● **Consigne**
Pourriez-vous recopier intégralement, sans rien y changer, le texte ci-dessous sur la lecture féministe des représentations du viol ?

● **Texte fourni**
Irène Le Roy Ladurie

[juin 2024]

Avec l'apparition du mouvement #MeToo le discours féministe a fait ressurgir une critique, vivace dès les années 1970, des représentations littéraires et artistiques propres à la « culture du viol », c'est-à-dire, un imaginaire qui érotise les rapports sexuels contraints et les rend désirables. Ce discours a également analysé un certain type d'interprétations, situées, de ces mêmes images qui auraient contribué à effacer et/ou enjoliver les traces d'une domination des corps et des esprits. 

Pour ce mouvement, il s'agit de décrypter les dynamiques de pouvoir et de violence au sein des représentations littéraires et artistiques, en particulier en ce qui concerne les relations érotiques et sexuelles. Ce prisme a contribué à révéler des pratiques d'euphémisation et la construction d’un « regard » situé, tant au sein des récits qu'au niveau de la critique, en littérature et dans les arts visuels. Il s'agit alors de construire des outils qui permettraient de nommer les violences sexuelles, et notamment le viol, ainsi que de révéler plus largement les relations de domination au sein des œuvres de fiction mais aussi des témoignages. Comme l’écrit Marie-Jeanne Zenetti (2022) : « Une lecture féministe, en ce sens, ne se limite pas à repérer, au sein d’un texte, les éléments qui pourraient relever d’une critique des violences patriarcales. Elle interroge aussi la manière de lire engagée dans l’analyse, en posant la question de savoir qui décrète comment un texte doit être lu et à qui profite ce cadrage des manières de lire. »

● **Enregistrements du jeu de données**
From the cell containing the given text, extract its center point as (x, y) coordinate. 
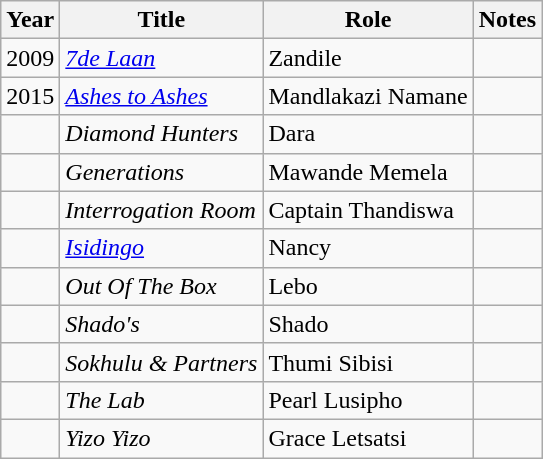
Dara (368, 134)
Title (162, 20)
Grace Letsatsi (368, 438)
Pearl Lusipho (368, 400)
Notes (507, 20)
Sokhulu & Partners (162, 362)
Diamond Hunters (162, 134)
Shado (368, 324)
Ashes to Ashes (162, 96)
Mandlakazi Namane (368, 96)
Mawande Memela (368, 172)
The Lab (162, 400)
Isidingo (162, 248)
Year (30, 20)
Generations (162, 172)
7de Laan (162, 58)
Interrogation Room (162, 210)
Shado's (162, 324)
Nancy (368, 248)
Captain Thandiswa (368, 210)
2015 (30, 96)
Thumi Sibisi (368, 362)
Lebo (368, 286)
Out Of The Box (162, 286)
Role (368, 20)
2009 (30, 58)
Yizo Yizo (162, 438)
Zandile (368, 58)
Provide the [x, y] coordinate of the cell's center where the given text is located.  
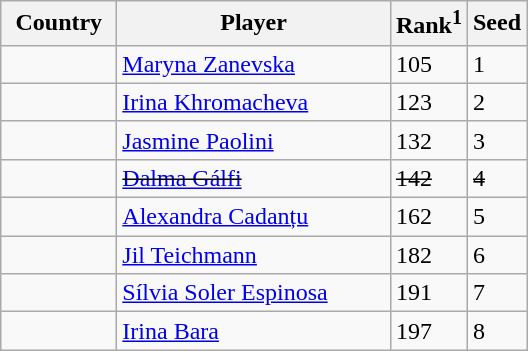
Rank1 [428, 24]
Jil Teichmann [254, 255]
123 [428, 102]
Alexandra Cadanțu [254, 217]
105 [428, 64]
Jasmine Paolini [254, 140]
191 [428, 293]
Dalma Gálfi [254, 178]
162 [428, 217]
8 [496, 331]
3 [496, 140]
Maryna Zanevska [254, 64]
2 [496, 102]
Irina Khromacheva [254, 102]
Player [254, 24]
Irina Bara [254, 331]
7 [496, 293]
Sílvia Soler Espinosa [254, 293]
1 [496, 64]
182 [428, 255]
5 [496, 217]
6 [496, 255]
4 [496, 178]
132 [428, 140]
Seed [496, 24]
142 [428, 178]
197 [428, 331]
Country [59, 24]
Return [x, y] of the center of cell containing provided text 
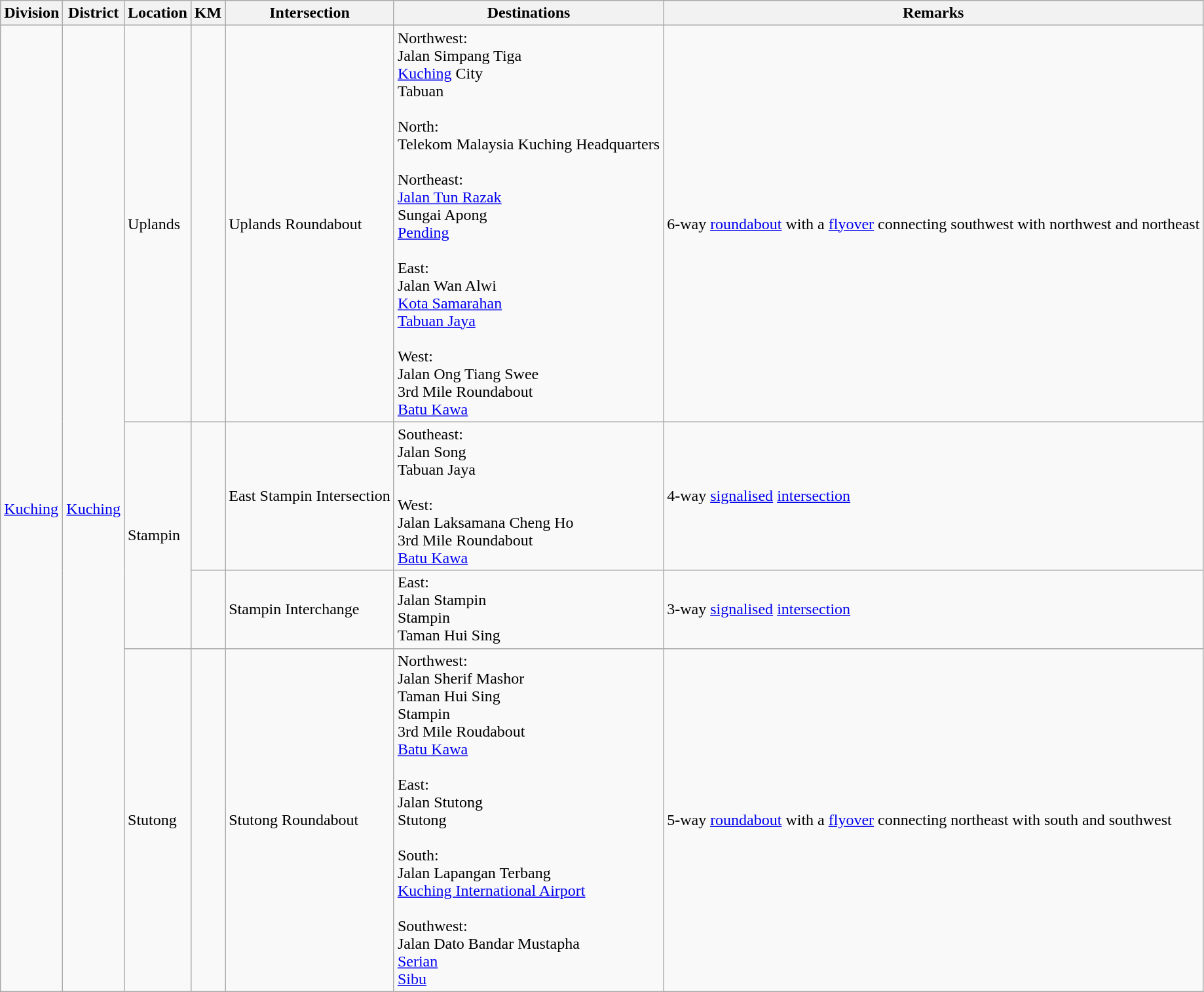
Stutong [158, 820]
3-way signalised intersection [933, 609]
Location [158, 13]
Remarks [933, 13]
Stampin Interchange [310, 609]
4-way signalised intersection [933, 497]
6-way roundabout with a flyover connecting southwest with northwest and northeast [933, 224]
Division [31, 13]
Southeast:Jalan SongTabuan JayaWest:Jalan Laksamana Cheng Ho3rd Mile Roundabout Batu Kawa [528, 497]
East:Jalan StampinStampinTaman Hui Sing [528, 609]
District [94, 13]
Intersection [310, 13]
Uplands [158, 224]
Destinations [528, 13]
East Stampin Intersection [310, 497]
Uplands Roundabout [310, 224]
KM [208, 13]
5-way roundabout with a flyover connecting northeast with south and southwest [933, 820]
Stampin [158, 535]
Stutong Roundabout [310, 820]
Extract the [x, y] coordinate from the center of the cell holding the provided text.  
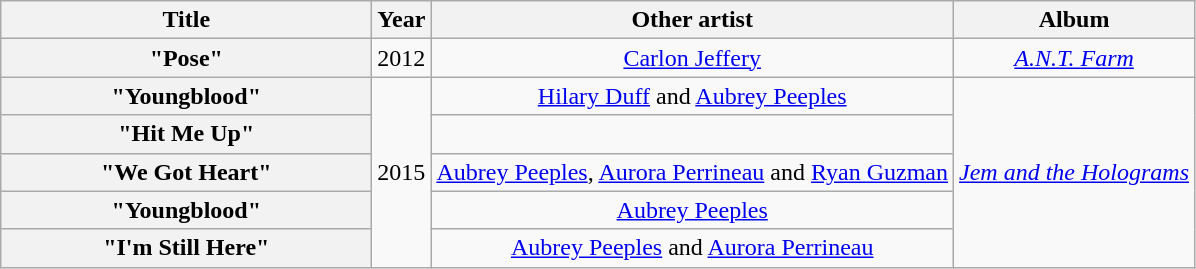
Other artist [692, 20]
Aubrey Peeples and Aurora Perrineau [692, 248]
Aubrey Peeples, Aurora Perrineau and Ryan Guzman [692, 172]
Album [1074, 20]
"We Got Heart" [186, 172]
"I'm Still Here" [186, 248]
2015 [402, 172]
A.N.T. Farm [1074, 58]
"Hit Me Up" [186, 134]
Jem and the Holograms [1074, 172]
Carlon Jeffery [692, 58]
Year [402, 20]
Aubrey Peeples [692, 210]
2012 [402, 58]
Title [186, 20]
"Pose" [186, 58]
Hilary Duff and Aubrey Peeples [692, 96]
Return [x, y] of the center of cell containing provided text 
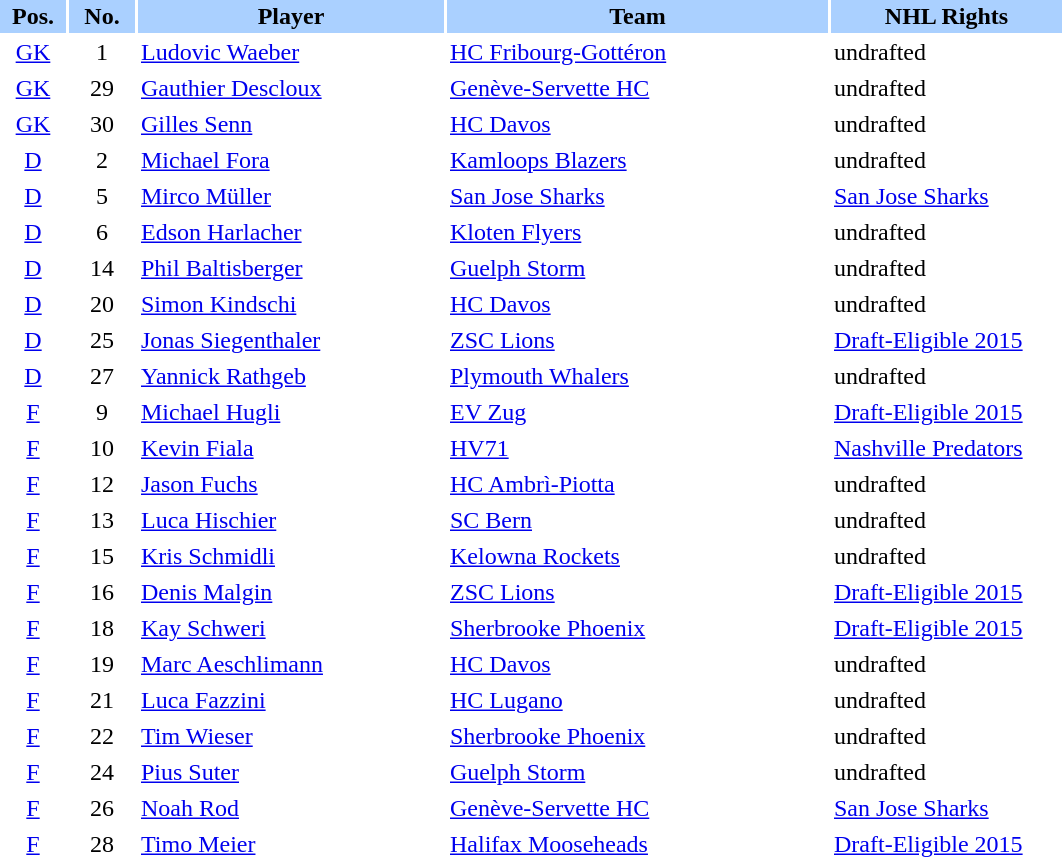
Denis Malgin [291, 592]
Player [291, 16]
20 [102, 304]
27 [102, 376]
Gilles Senn [291, 124]
21 [102, 700]
HV71 [638, 448]
Simon Kindschi [291, 304]
Luca Fazzini [291, 700]
Ludovic Waeber [291, 52]
10 [102, 448]
19 [102, 664]
14 [102, 268]
22 [102, 736]
9 [102, 412]
Kay Schweri [291, 628]
5 [102, 196]
Plymouth Whalers [638, 376]
Yannick Rathgeb [291, 376]
24 [102, 772]
Kamloops Blazers [638, 160]
Kevin Fiala [291, 448]
Gauthier Descloux [291, 88]
15 [102, 556]
Team [638, 16]
6 [102, 232]
NHL Rights [946, 16]
SC Bern [638, 520]
1 [102, 52]
29 [102, 88]
Nashville Predators [946, 448]
No. [102, 16]
18 [102, 628]
Marc Aeschlimann [291, 664]
12 [102, 484]
Kris Schmidli [291, 556]
HC Fribourg-Gottéron [638, 52]
Mirco Müller [291, 196]
Tim Wieser [291, 736]
16 [102, 592]
30 [102, 124]
13 [102, 520]
2 [102, 160]
Kelowna Rockets [638, 556]
Jason Fuchs [291, 484]
Kloten Flyers [638, 232]
Michael Fora [291, 160]
Noah Rod [291, 808]
26 [102, 808]
Michael Hugli [291, 412]
Pos. [33, 16]
Edson Harlacher [291, 232]
Phil Baltisberger [291, 268]
EV Zug [638, 412]
Luca Hischier [291, 520]
HC Lugano [638, 700]
HC Ambrì-Piotta [638, 484]
25 [102, 340]
Jonas Siegenthaler [291, 340]
Pius Suter [291, 772]
Find where the given text appears and provide that cell's center as (X, Y) coordinate. 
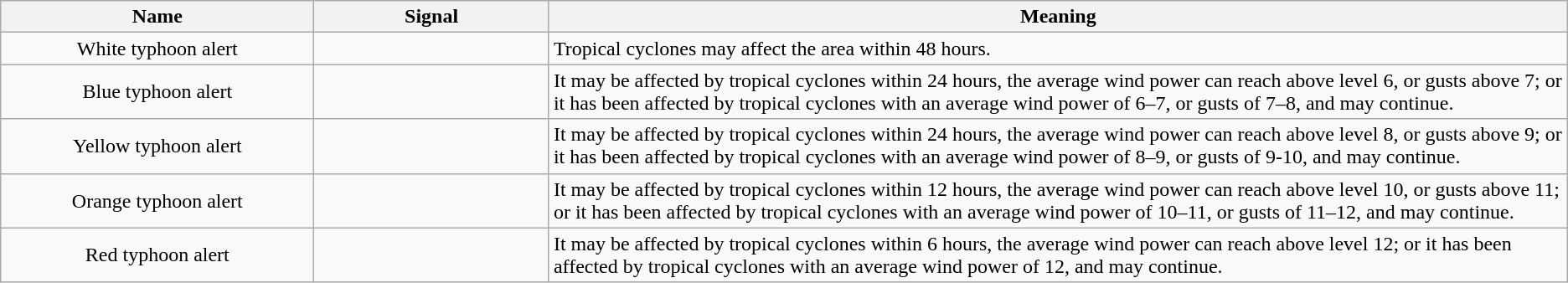
Blue typhoon alert (157, 92)
Red typhoon alert (157, 255)
Signal (432, 17)
Orange typhoon alert (157, 201)
Name (157, 17)
Tropical cyclones may affect the area within 48 hours. (1058, 49)
White typhoon alert (157, 49)
Meaning (1058, 17)
Yellow typhoon alert (157, 146)
Scan for the cell matching the given text and deliver its [x, y] coordinate at center. 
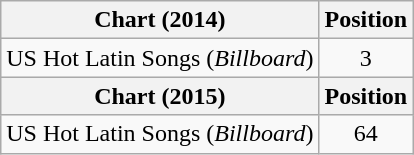
3 [366, 58]
Chart (2014) [160, 20]
64 [366, 134]
Chart (2015) [160, 96]
Find where the given text appears and provide that cell's center as [x, y] coordinate. 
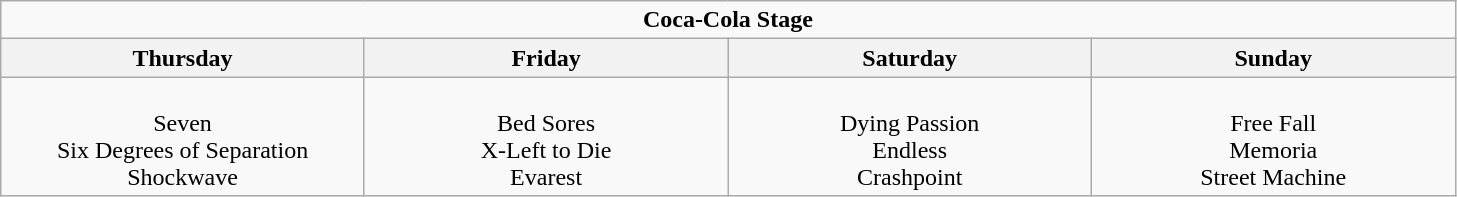
Dying Passion Endless Crashpoint [910, 136]
Bed Sores X-Left to Die Evarest [546, 136]
Free Fall Memoria Street Machine [1273, 136]
Saturday [910, 58]
Friday [546, 58]
Seven Six Degrees of Separation Shockwave [183, 136]
Thursday [183, 58]
Sunday [1273, 58]
Coca-Cola Stage [728, 20]
Pinpoint the cell where the given text exists, returning its [X, Y] midpoint coordinate. 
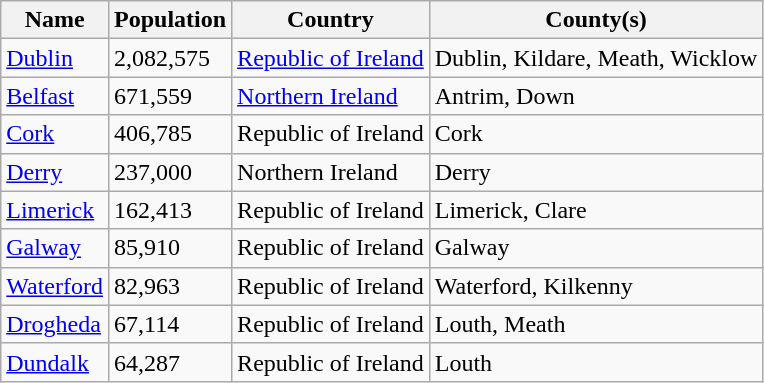
406,785 [170, 134]
Name [55, 20]
85,910 [170, 248]
67,114 [170, 324]
Waterford [55, 286]
237,000 [170, 172]
Antrim, Down [596, 96]
County(s) [596, 20]
Drogheda [55, 324]
Waterford, Kilkenny [596, 286]
Belfast [55, 96]
Population [170, 20]
Limerick [55, 210]
162,413 [170, 210]
Louth [596, 362]
Limerick, Clare [596, 210]
671,559 [170, 96]
Louth, Meath [596, 324]
Dublin [55, 58]
64,287 [170, 362]
82,963 [170, 286]
Dublin, Kildare, Meath, Wicklow [596, 58]
Dundalk [55, 362]
2,082,575 [170, 58]
Country [331, 20]
Provide the [X, Y] coordinate of the cell's center where the given text is located.  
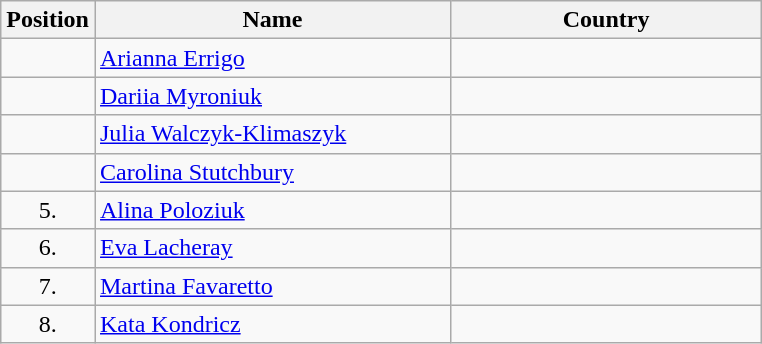
Arianna Errigo [272, 58]
Julia Walczyk-Klimaszyk [272, 134]
Position [48, 20]
5. [48, 210]
Martina Favaretto [272, 286]
Alina Poloziuk [272, 210]
Carolina Stutchbury [272, 172]
6. [48, 248]
Dariia Myroniuk [272, 96]
Country [606, 20]
7. [48, 286]
8. [48, 324]
Kata Kondricz [272, 324]
Name [272, 20]
Eva Lacheray [272, 248]
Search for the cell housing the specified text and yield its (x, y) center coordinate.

● **Corrigé**
Irène Le Roy Ladurie

[juin 2024]

Avec l'apparition du mouvement #MeToo le discours féministe a fait ressurgir une critique, vivace dès les années 1970, des représentations littéraires et artistiques propres à la « culture du viol », c'est-à-dire, un imaginaire qui érotise les rapports sexuels contraints et les rend désirables. Ce discours a également analysé un certain type d'interprétations, situées, de ces mêmes images qui auraient contribué à effacer et/ou enjoliver les traces d'une domination des corps et des esprits. 

Pour ce mouvement, il s'agit de décrypter les dynamiques de pouvoir et de violence au sein des représentations littéraires et artistiques, en particulier en ce qui concerne les relations érotiques et sexuelles. Ce prisme a contribué à révéler des pratiques d'euphémisation et la construction d’un « regard » situé, tant au sein des récits qu'au niveau de la critique, en littérature et dans les arts visuels. Il s'agit alors de construire des outils qui permettraient de nommer les violences sexuelles, et notamment le viol, ainsi que de révéler plus largement les relations de domination au sein des œuvres de fiction mais aussi des témoignages. Comme l’écrit Marie-Jeanne Zenetti (2022) : « Une lecture féministe, en ce sens, ne se limite pas à repérer, au sein d’un texte, les éléments qui pourraient relever d’une critique des violences patriarcales. Elle interroge aussi la manière de lire engagée dans l’analyse, en posant la question de savoir qui décrète comment un texte doit être lu et à qui profite ce cadrage des manières de lire. »